10 Ways to Communicate Company Safety Standards

robey construction worker talking

Safety should be a top priority for every company, not just contractors. And not just because of the obvious stress and heartache that’s associated with worker deaths and injuries. It’s possible for any worker to sue the company for financial damages if he or she suffers an injury on the job. Employers should know how to communicate safety standards effectively.

So how do you communicate safety in the workplace? Here are some tips:

Publish a newsletter or send an email – Have a company email directory? Create a monthly safety newsletter outlining office safety standards. That same newsletter can be mailed to all employees’ addresses or included with one of their pay stubs.

Post signage Throughout the Job Site – Posting “Danger” “Caution” and “Safety instruction” signs should be used per OSHA standards. Having the correct signs posted and visible will help workers perform their tasks in a safer manner.

Take Videos and Photos of Job Site Safe Practices – Want to make your expectations crystal clear to all your employees on and off the job site? Take videos and pictures of employees demonstrating safe work practices. Post these videos and photos on all your social media accounts, you can even include them in your newsletters and emails.

Hold Weekly Toolbox Talks – Help ensure that everyone on site is on the same page by holding a mandatory quick toolbox talk meeting at the start of each work week. Make these a part of every worker’s routine where they can review, discuss, and ask questions about any safety standards/practices on site.

Training, Training, and More Training – If you’re sending untrained employees to work on your job sites, you’re communicating to all the other trained employees on site that safety doesn’t matter. People learn more from their company’s culture than from the signs that are posted. So, create a culture that consistently follows company safety rules and regulations.

See Something, Say Something – Assure your employees that they can speak up when they see a hazard, without fear of their words falling on deaf ears. Or use an app like Raken and create an easily accessible form that your employees can fill out, access and keep records of all incidents on-site. When you give your workers the agency to hold themselves and their peers accountable for safety, the results are astounding!

Include it In Employee Reviews – Company safety goals are not one-and-done concerns, and it’s important that your safety culture reflects that by continually prioritizing safety on all your active job sites. A simple and effective way to do that is by implementing a “refresher course” in all employee reviews.

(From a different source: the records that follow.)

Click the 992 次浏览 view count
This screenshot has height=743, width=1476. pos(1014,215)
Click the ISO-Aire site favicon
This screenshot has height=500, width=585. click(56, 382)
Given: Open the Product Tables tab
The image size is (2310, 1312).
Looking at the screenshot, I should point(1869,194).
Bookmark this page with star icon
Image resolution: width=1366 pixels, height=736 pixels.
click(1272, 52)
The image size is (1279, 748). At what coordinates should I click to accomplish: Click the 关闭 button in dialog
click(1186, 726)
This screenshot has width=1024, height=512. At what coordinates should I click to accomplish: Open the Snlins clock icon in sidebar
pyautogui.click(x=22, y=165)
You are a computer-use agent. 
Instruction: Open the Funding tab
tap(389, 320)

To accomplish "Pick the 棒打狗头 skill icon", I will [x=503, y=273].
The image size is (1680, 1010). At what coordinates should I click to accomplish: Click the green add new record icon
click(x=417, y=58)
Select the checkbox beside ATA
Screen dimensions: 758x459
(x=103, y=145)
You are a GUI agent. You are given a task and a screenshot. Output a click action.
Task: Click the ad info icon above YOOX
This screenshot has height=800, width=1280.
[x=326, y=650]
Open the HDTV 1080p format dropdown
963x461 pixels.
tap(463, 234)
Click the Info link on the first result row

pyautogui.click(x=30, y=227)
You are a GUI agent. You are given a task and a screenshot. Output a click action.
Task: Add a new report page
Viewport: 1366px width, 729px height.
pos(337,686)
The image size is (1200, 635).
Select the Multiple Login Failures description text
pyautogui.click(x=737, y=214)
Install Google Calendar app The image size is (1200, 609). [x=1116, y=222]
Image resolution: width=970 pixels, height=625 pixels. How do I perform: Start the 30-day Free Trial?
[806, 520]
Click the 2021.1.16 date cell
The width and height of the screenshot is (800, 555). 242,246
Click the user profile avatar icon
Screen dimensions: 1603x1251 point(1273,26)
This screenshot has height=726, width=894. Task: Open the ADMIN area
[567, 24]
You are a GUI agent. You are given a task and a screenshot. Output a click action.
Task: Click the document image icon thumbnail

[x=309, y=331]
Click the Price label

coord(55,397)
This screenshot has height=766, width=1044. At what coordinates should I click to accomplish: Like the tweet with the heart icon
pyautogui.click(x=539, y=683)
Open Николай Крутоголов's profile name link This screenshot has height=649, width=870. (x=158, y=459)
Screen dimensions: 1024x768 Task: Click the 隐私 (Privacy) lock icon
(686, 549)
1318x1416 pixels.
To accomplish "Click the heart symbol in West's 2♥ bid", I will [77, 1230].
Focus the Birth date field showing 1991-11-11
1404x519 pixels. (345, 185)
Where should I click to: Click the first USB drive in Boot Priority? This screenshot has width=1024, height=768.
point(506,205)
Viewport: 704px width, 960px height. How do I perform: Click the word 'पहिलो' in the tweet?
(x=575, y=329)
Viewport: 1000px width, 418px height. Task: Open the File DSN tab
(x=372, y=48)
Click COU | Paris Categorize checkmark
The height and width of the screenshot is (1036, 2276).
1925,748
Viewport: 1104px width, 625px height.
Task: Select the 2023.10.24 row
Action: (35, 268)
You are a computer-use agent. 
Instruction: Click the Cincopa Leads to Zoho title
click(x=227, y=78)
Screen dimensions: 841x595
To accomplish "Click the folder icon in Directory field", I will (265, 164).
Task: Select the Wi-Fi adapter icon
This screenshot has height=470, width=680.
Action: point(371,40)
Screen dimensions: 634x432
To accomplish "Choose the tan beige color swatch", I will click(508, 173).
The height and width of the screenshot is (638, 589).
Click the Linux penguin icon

Invest in Safety Gear – Just like investing in quality tearing for your employees, invest in comfortable, high-quality gear that has your employees feeling safe and wanting to wear it. Employees on-site can tell when a company is trying to save the bottom line by buying cheaper safety gear and will choose to not wear it. And if they suffer an injury because of that it will cost you much more down the line.

Consistent & Routine Safety Checks – Your superintendents are already walking the job site on a regular basis to do quality control checks. Why not have them start adding safety checks as well? This will make your superintendents more aware and proactive in spotting hazardous practices and situations. If they spot unsafe behavior, it needs to be corrected at that very moment. It can’t afford to wait.

100% Transparency – Don’t just close the book on job site incidents after they’re resolved. Be open and share them with all employees to express the reality of job site injuries and the urgency behind practicing safe measures.

Implement any of these tips and begin communicating safety and increasing awareness throughout your company and job sites. The more you implement these ideas into practice, the safer the job site will be for everyone. Learning and following the rules may take some time, but the benefits will last forever.